======== Records shown ========

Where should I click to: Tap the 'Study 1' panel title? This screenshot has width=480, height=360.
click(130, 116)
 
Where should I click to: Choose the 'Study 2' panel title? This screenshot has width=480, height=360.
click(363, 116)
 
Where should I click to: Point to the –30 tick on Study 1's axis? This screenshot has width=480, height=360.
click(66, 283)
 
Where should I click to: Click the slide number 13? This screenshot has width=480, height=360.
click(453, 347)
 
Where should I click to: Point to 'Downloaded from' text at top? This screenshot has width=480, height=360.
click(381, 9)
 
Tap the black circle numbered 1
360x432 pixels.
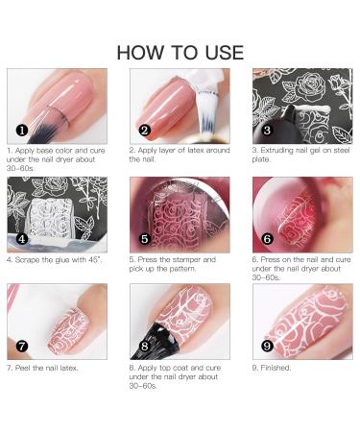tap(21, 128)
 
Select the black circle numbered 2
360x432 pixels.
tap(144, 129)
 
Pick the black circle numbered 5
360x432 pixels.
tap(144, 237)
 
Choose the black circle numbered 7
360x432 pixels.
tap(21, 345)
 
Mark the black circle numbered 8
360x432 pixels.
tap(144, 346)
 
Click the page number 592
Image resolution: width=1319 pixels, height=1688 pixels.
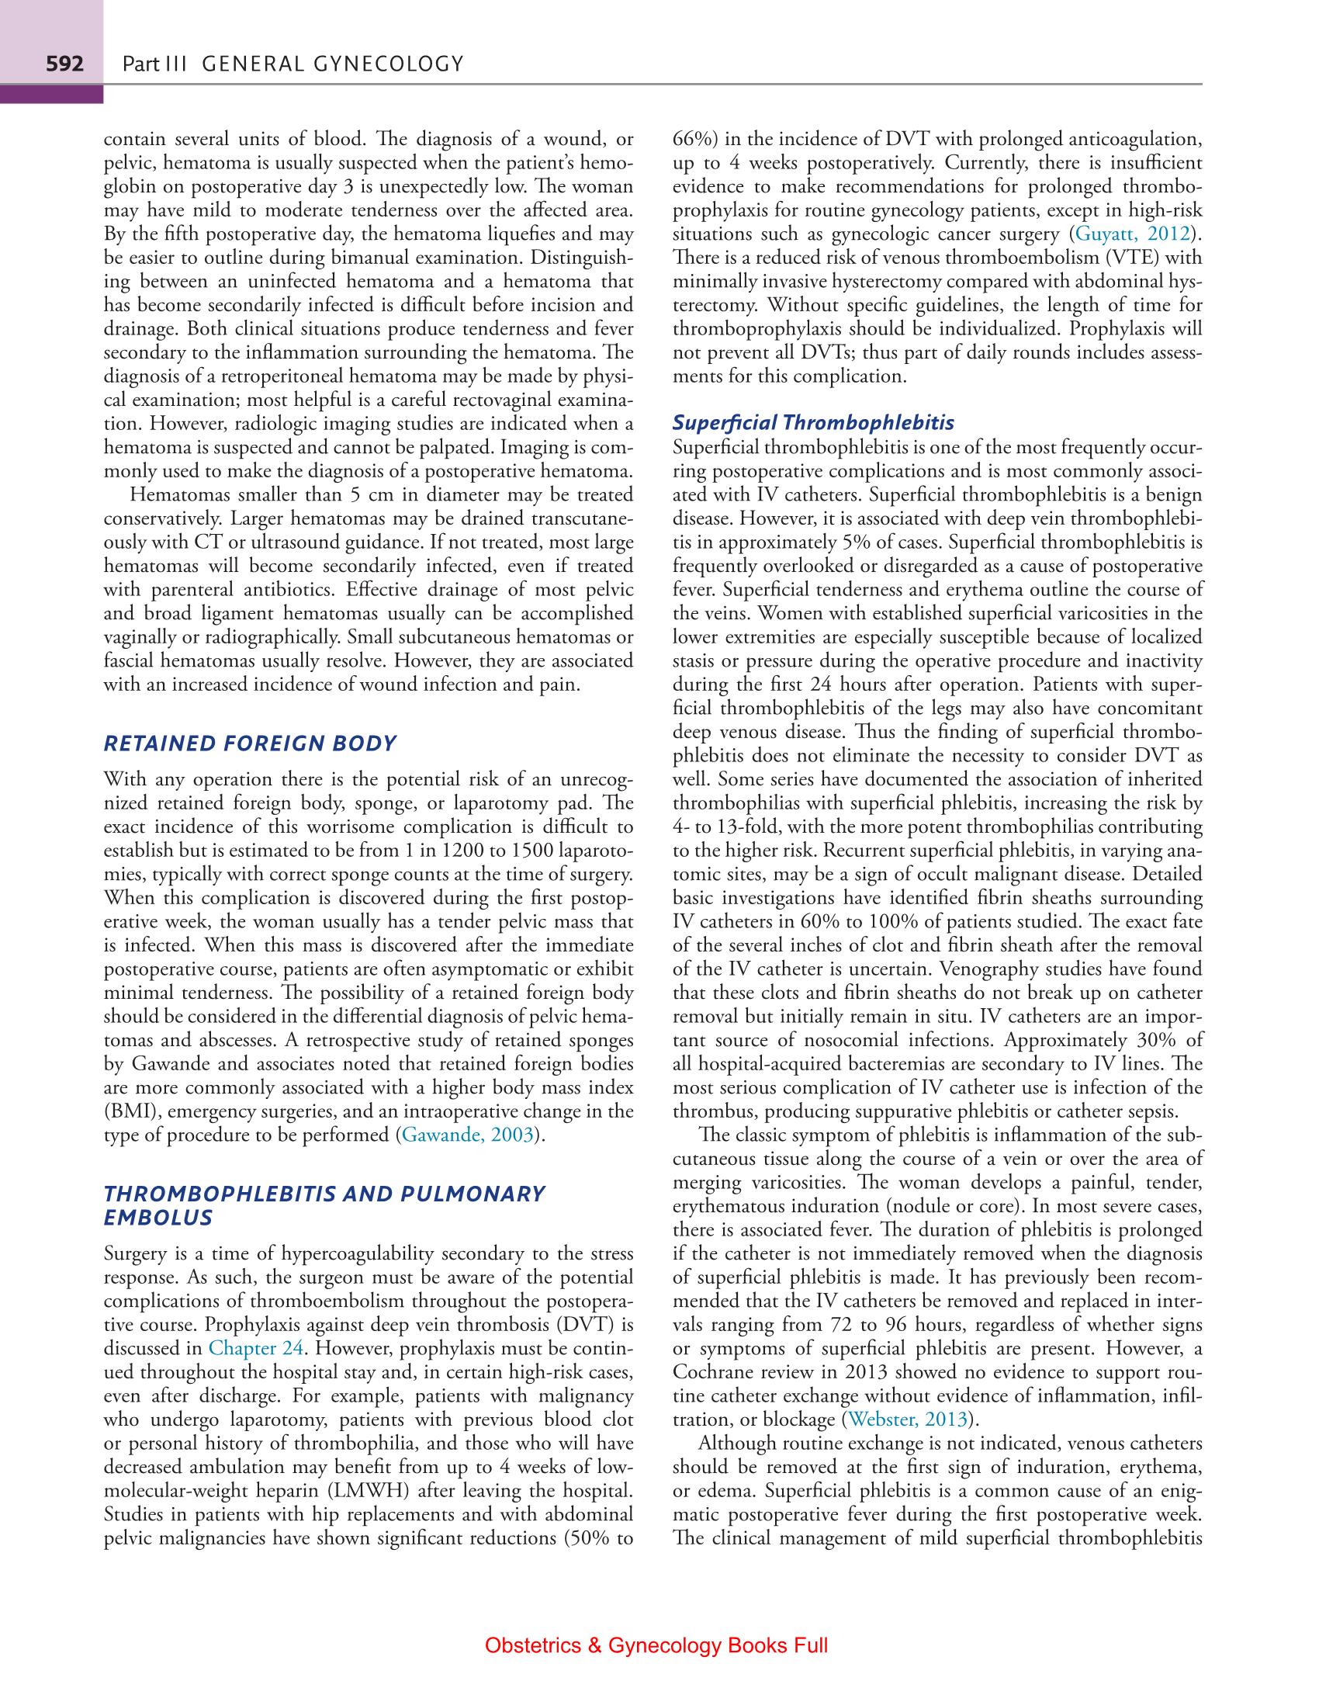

========
======== Records shown ========

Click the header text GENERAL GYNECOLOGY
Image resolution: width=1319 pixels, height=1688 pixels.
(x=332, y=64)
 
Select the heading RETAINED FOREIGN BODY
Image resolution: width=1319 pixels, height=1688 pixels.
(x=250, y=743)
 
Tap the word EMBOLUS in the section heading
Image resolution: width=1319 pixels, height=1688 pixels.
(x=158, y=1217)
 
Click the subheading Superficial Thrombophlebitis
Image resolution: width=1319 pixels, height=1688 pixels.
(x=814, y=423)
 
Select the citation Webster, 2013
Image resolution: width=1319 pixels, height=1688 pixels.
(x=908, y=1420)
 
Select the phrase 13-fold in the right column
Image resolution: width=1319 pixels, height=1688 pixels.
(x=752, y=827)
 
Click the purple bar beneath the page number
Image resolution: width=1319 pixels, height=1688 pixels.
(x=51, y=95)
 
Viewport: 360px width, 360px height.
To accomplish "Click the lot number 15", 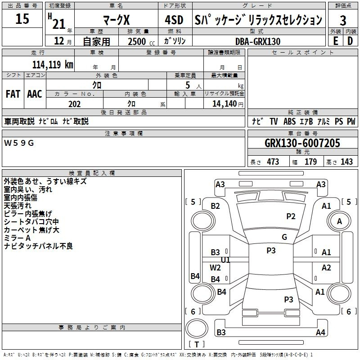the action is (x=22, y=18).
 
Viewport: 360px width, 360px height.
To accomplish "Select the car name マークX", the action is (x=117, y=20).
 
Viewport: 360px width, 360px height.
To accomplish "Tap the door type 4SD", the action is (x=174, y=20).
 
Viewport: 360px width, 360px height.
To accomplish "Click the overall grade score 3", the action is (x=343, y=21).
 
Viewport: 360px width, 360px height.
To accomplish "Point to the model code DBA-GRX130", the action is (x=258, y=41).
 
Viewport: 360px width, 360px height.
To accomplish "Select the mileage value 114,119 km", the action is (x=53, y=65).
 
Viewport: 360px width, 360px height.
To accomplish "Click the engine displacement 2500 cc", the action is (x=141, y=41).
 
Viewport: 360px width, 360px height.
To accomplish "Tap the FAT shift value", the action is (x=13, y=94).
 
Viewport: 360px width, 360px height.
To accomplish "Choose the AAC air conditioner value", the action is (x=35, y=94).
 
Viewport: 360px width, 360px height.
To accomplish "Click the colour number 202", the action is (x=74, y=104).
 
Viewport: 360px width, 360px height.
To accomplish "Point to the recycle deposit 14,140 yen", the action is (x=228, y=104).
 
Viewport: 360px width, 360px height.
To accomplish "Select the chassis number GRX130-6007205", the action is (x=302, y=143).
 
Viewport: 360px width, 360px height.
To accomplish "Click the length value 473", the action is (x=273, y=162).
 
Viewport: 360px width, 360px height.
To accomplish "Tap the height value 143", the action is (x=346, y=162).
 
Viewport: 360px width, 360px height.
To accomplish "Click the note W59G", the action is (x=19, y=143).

========

◆ **Set exercise**
Rewrite the entries between the line containing "Where should I click to: Point to the" and the line containing "click(381, 9)", inclusive, with the requests kept as they are. Raise every coordinate in the answers by 97.

◆ **Output for this task**
Where should I click to: Point to the –30 tick on Study 1's axis? This screenshot has width=480, height=360.
click(163, 380)
 
Where should I click to: Click the slide number 13? This screenshot has width=480, height=360.
click(550, 444)
 
Where should I click to: Point to 'Downloaded from' text at top? This screenshot has width=480, height=360.
click(478, 106)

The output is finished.